■ **Task brief**: In the text on image and dynamic textures, what type of system is used to model the second-order statistical properties of dynamic textures?

■ **Document section**:
************
One of the most important elements of modern Computer Vision is the concept of image texture, or simply texture. Depending on the task at hand (e.g. image-based rendering, recognition, or segmentation, just to mention a few broad areas), several texture models have been proposed in the literature. An image texture originates through an image formation process that is typically very complex and not invertible. However, for image analysis purposes, most of the time it is not necessary to recover all the unknowns of a scene, and one can be content with reverting to a statistical analysis of the data. It is within this spirit that textures are seen as a spatial statistical repetition of image patterns. More formally, image textures can be seen as realizations from stochastic processes defined on a surface space, and the “repetition” property can be associated to the “stationarity” of the processes. What happens when these concepts are applied to video?

Dynamic Rextures: Modeling the Temporal Statistics

In nature there are plenty of scenes that originate video sequences showing temporal “repetition,” intended in a statistical sense. One could think of a flow of water, a fire, or a flow of car traffic or people walking. This kind of visual processes are now referred to as dynamic textures. (Doretto et al., 2003; Soatto et al., 2001) propose to study dynamic textures as stochastic processes that exhibit temporal stationarity, and introduce the use of linear dynamic systems for modeling their second-order statistical properties. They derived procedures for learning and simulating a dynamic texture model, and demonstrated its effectiveness in several cases using prediction error methods. The formalization is technically sound, and the model has been used in the literature to tackle many other problems by several other authors.
************
■ **Data listing**:
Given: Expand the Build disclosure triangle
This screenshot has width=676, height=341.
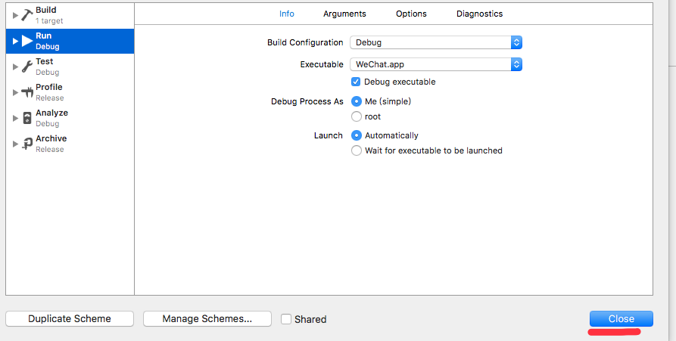Looking at the screenshot, I should pos(16,15).
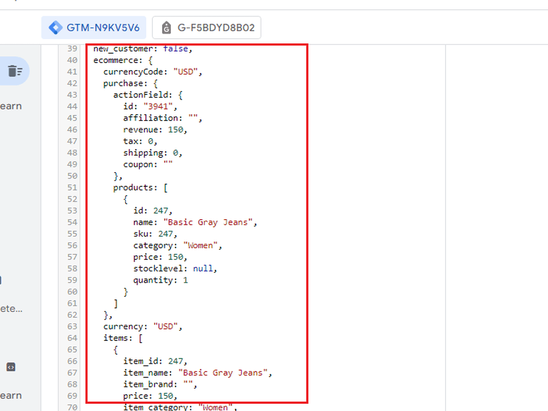The height and width of the screenshot is (411, 548).
Task: Click the null stocklevel value
Action: (203, 269)
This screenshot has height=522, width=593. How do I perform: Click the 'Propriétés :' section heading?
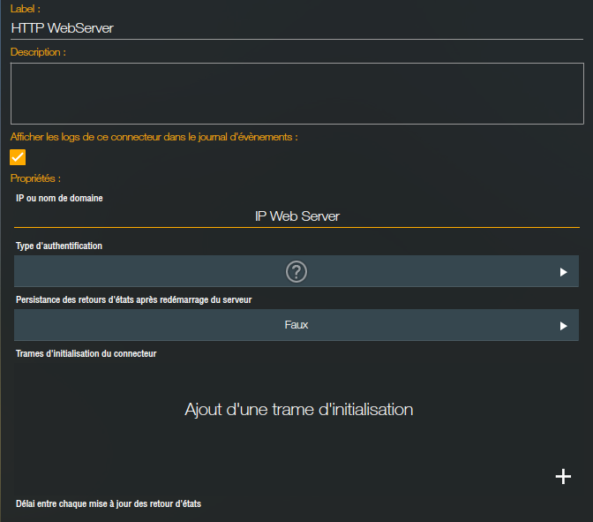pyautogui.click(x=35, y=178)
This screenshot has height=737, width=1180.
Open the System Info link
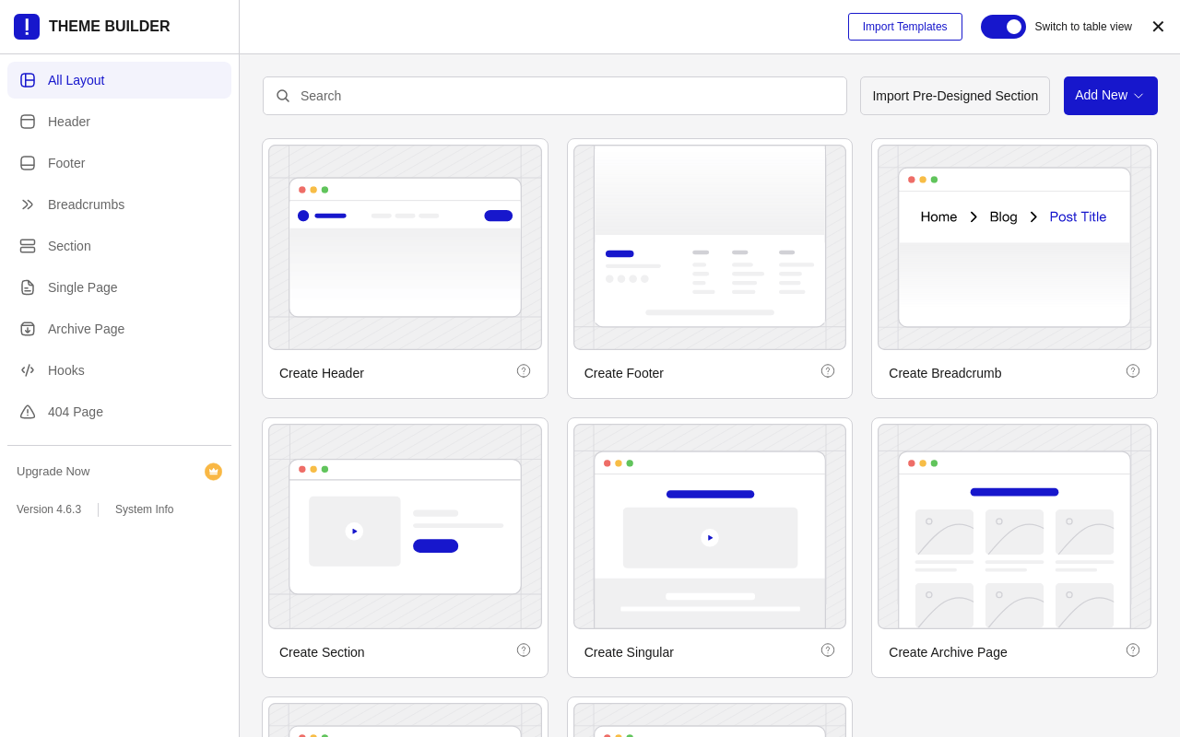tap(144, 509)
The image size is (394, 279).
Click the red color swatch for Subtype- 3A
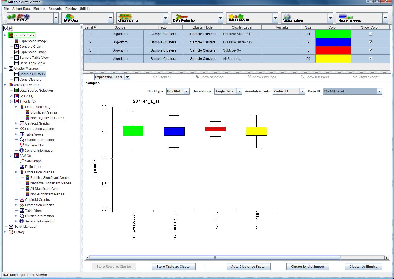(x=333, y=50)
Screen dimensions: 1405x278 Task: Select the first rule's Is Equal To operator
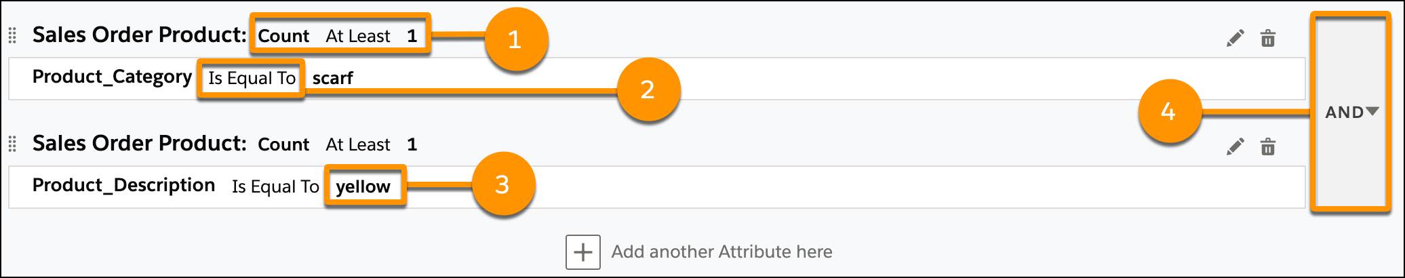(x=252, y=79)
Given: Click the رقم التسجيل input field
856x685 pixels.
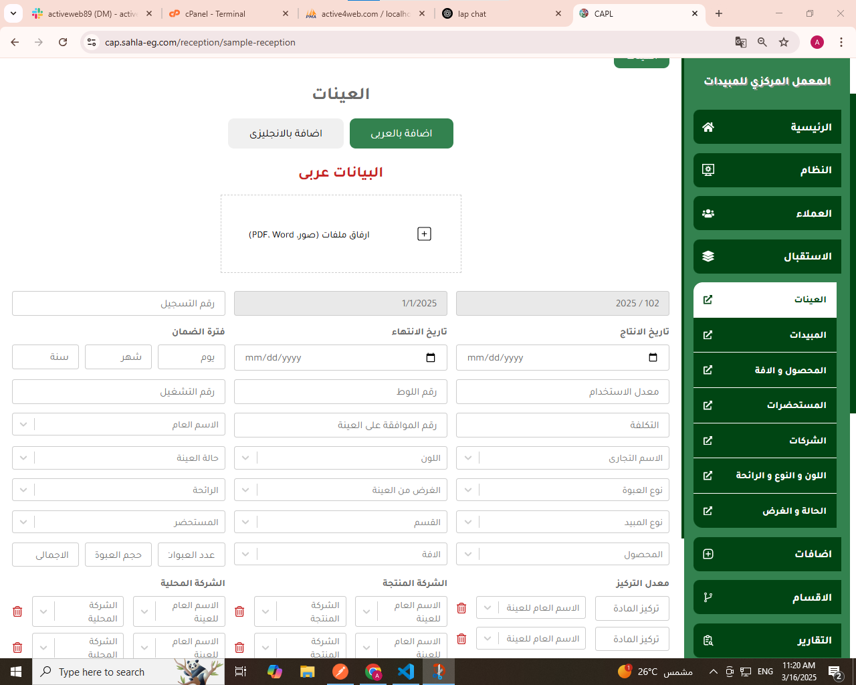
************
■ **Full response**: Linear dynamic systems.